Le temps qui passe laisse plus souvent l’empreinte d’une morsure que le souvenir d’une caresse. Comme nous tous, Daniel eut son lot des deux. Les vingt dernières années de sa vie, après le diagnostic de son Sida, furent sans doute les plus dures et les plus riches, car il prit la mesure du temps qu’il sentait urgent de remplir utilement plutôt que de se laisser disperser en écrits, polémiques ou initiatives de circonstance. Ce faisant, il n’avait nullement la volonté (ou l’orgueil) de faire une œuvre ou de marquer son temps, mais il fit les deux.

Quatorze ans après, sa mort reste une morsure douloureuse. Son absence a laissé un vide que ne purent jamais combler tous les enthousiasmes et tous les talents qu’il n’avait pas peu contribué à faire émerger. Sa lucidité, sa si vive intelligence, sa créativité tourbillonnante nous manquent terriblement aujourd’hui.

La période écoulée depuis sa disparition fut fertile en enjeux et en risques, avec la formidable mobilisation pour la défense des retraites et la résistible ascension de l’extrême-droite en France et dans le monde, la résistance opiniâtre de l’Ukraine face à Poutine et la récente explosion de violence en Israël et Palestine.

Elle a été aussi ingrate pour le courant politique auquel Daniel avait consacré sa vie. La gauche révolutionnaire est en piteux état, éclatée, sans boussole et trop souvent hypnotisée par la fausse promesse d’un messie d’occasion. Daniel n’y aurait peut-être pas remédié mais il aurait sûrement stimulé les réflexions et les consciences. Non pas qu’il ait été lui-même indemne d’erreurs politiques et de fautes de jugement – ce qu’il reconnaissait sans embarras. La solidité de ses convictions et l’honnêteté de ses opinions le sortaient quand même assez rapidement de ces faux pas, puis il déployait beaucoup d’efforts pour convaincre et aller de l’avant avec les autres.

En regardant la situation et la politique actuelles, il est difficile de ne pas regretter son regard et sa voix – nets, modestes, aigus et pertinents.

Daniel n’aurait pas hésité à qualifier le Hamas palestinien (mais surtout islamique comme il s’intitule officiellement) de terroriste et d’intensément antisémite. Il n’aurait pas non plus hésité à dénoncer l’écrasement de Gaza par le gouvernement israélien comme une entreprise hautement criminelle.

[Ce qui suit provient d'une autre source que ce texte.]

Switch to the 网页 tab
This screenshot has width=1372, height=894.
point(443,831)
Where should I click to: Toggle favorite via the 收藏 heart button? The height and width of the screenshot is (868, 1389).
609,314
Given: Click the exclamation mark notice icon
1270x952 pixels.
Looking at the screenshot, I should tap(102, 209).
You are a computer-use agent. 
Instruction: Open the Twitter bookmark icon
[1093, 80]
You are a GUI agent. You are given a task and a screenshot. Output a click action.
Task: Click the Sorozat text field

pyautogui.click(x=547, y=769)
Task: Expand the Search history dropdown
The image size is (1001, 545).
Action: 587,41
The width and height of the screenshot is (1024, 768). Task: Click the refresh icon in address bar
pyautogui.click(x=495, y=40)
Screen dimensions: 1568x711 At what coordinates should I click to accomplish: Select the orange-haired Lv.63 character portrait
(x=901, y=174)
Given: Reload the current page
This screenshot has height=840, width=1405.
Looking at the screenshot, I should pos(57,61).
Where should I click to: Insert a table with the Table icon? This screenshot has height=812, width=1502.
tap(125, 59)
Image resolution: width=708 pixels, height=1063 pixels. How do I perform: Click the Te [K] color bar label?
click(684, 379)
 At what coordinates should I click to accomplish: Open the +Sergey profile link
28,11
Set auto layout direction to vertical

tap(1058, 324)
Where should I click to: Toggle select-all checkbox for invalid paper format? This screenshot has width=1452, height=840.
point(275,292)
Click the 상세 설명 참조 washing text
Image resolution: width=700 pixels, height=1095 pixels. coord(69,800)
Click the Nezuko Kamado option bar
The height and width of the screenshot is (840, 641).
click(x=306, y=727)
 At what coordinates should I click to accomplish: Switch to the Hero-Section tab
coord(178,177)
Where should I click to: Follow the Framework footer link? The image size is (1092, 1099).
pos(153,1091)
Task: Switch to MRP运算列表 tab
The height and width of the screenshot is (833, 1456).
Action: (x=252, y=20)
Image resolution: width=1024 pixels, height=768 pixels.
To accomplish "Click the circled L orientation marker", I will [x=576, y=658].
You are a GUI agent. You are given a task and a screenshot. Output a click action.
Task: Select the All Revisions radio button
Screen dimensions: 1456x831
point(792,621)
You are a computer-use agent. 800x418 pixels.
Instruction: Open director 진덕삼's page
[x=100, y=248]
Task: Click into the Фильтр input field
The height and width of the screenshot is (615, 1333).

Cette double lucidité semble manquer à beaucoup, même parmi les membres de sa famille politique. C’est sans doute la rançon de l’ingratitude de l’époque. Ces oripeaux de radicalisme de bazar, ne s’appuyant sur aucun argument sérieux, finiront certainement par tomber dans le tourbillon d’une actualité pleine d’étoiles filantes.

Regretter Daniel et ressentir cruellement sa longue absence ne nous fera pas verser dans la nostalgie d’un passé qui fut loin d’être idyllique. Son empreinte reste un repère pour affronter l’avenir, inquiétant à plus d’un titre. Daniel parlait d’une « lente impatience ». Après lui mais avec lui, refusons les pièges de l’anxiété trépidante qui peint le plomb en or.

Rendre hommage à la mémoire de Daniel Bensaïd si longtemps après sa mort peut donner l’impression de l’enterrer une seconde fois en stérilisant sa vie, sa pensée et ses actions comme marqués au sceau d’une logique indéfectible. Il fut tout le contraire : jamais présomptueux ou assénant ses opinions comme des coups de bâton. Il avait la modestie d’un grand esprit se sentant partie prenante d’une entreprise collective, à laquelle il n’hésita pas à sacrifier un peu de son amour-propre.

Qu’il ait eu raison ou tort dans ces cas-là importe peu aujourd’hui. Par contre, ce qui nous importe beaucoup et à quoi nous devrions penser avant de dire ou de faire des choses qui paraissent importantes dans la situation compliquée (pour ne pas dire emmêlée), qui est la nôtre, c’est son acharnement à faire toujours l’analyse concrète d’une situation concrète – pas avec les outils usés d’un empirisme stérile mais avec les instruments théoriques rafraîchis et affûtés d’un patrimoine marxiste critique et ouvert.

C’est en ce sens que son apport reste un chemin ouvert sur l’avenir. Maintenant il faut avancer et voir plus loin, et même plus loin que lui. C’est difficile et nécessaire.